The Choir: Military Wives - Nicky Scott's musical journey
- 19 December 2011
- From the section Wales
It is not every day an Army wife meets the prime minister.
But for Nicky Scott, and the women from BBC Two's The Choir: Military Wives, it was perhaps hard to tell who was getting the most from it.
The 100 wives and girlfriends of servicemen in Afghanistan were brought together for the TV series under the wing of choirmaster Gareth Malone.
Now their single Wherever You Are, which is released on Monday, is set for an all-female battle with ITV's X Factor winners Little Mix, who are already in pole position, to become the Christmas chart-topper.
But behind the festive season chart rivalry is a story rooted firmly in the reality facing families left behind when service personnel are posted overseas.
The Choir: Military Wives has already captured the public imagination, with a whirlwind of appearances.
But the women have not let the clamour and glamour of their rise to fame go to their heads, if Gwynedd-born Mrs Scott is anything to go by.
She is a former servicewoman who signed up for 22 years in the army, rising to the rank of staff sergeant and serving in Kosovo.
She left in 2008 after 11 years' service to focus on supporting her husband, Regimental Quartermaster Sgt George Scott, 44, and their two young daughters.
That is how the 43-year-old was at the Chivenor army base when Malone came recruiting.
What the two found as they worked together was the connection they shared: Wales and its musical culture.
Malone has spoken proudly of his Welsh grandmother and the influence this had on his musical heritage.
He picked Mrs Scott, who sang as a child at eisteddfodau - the traditional Welsh-language cultural festivals - to sing solo at the choir's first public performance, in Barnstaple, Devon.
She said: "This is where his Welsh bit comes through. He does have his Welsh roots and he always acknowledges them. Even though his parents are born and bred in England, there is that connection.
"He likes a mix of people from all the corners of the UK. The soloist is from Inverness. There's me from north Wales. He's quite taken that I'm from Talysarn in Dyffryn Nantlle.
"He knows [the opera singer] Bryn Terfel quite well. Bryn Terfel was a year older than me in school." [Mrs Scott and Terfel both went to Ysgol Dyffryn Nantlle, near Caernarfon]
'Shaking our hands'
Mrs Scott would be happy if their single charts in the Top 10 but would obviously like it to claim Number one.
"I don't think we realised how much we are appreciated until this happened.
"People can't see the soldiers as often because of the security, they don't get to say thank you to the soldiers in uniform.
"We've had people just shaking our hands.
"We thought we were not important before. Now we realise we are. Somebody has to look after the children and keep the home going while the men are deployed.

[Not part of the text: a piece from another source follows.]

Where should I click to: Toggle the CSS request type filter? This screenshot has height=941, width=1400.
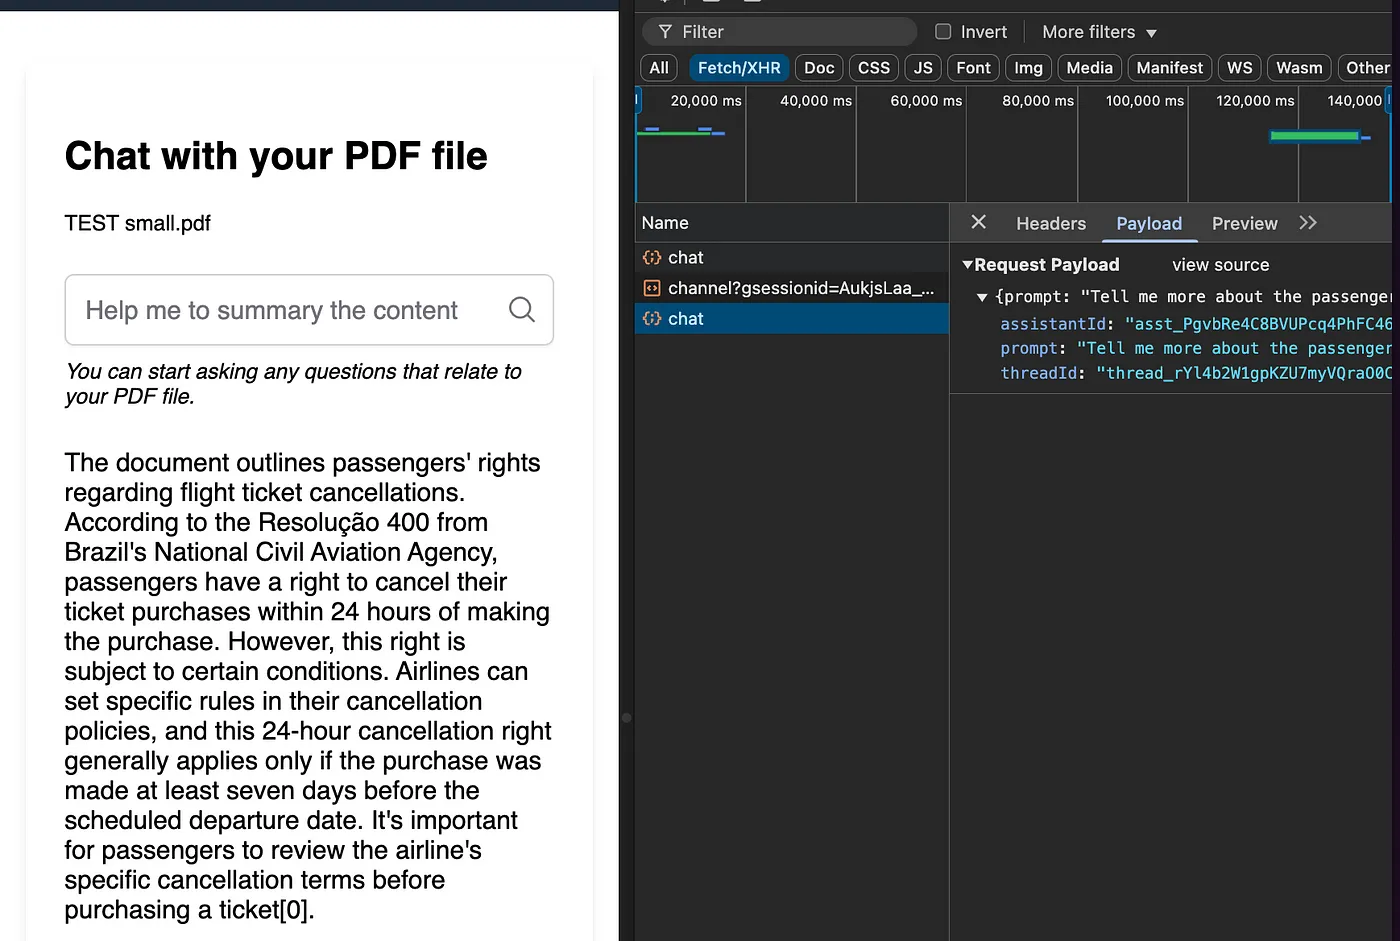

"We are a lucky bunch of women. We are the face of the military wives. We're hoping that we've done a good job.
"All we've done for the past eight months is crying. It has released a lot of stress."

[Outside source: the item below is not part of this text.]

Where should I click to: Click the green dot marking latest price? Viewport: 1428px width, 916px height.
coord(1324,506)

One of those lining up to shake their hands was the prime minister when he invited the choir in to perform.
Mrs Scott said: "I signed a card in Downing Street. The person before who had signed the card was David Cameron."
The military man whose card it was told Mrs Scott it was for his wife.
She said: "He said 'my wife will be more interested that you have signed it'."
Whatever happens, the story is not over yet for the military wives' choir.
Coinciding with the single's release, the women are to perform at a venue whose location is a well-kept secret.
Former army staff sergeant Scott knows where it is, of course. But for the moment she is keeping mum.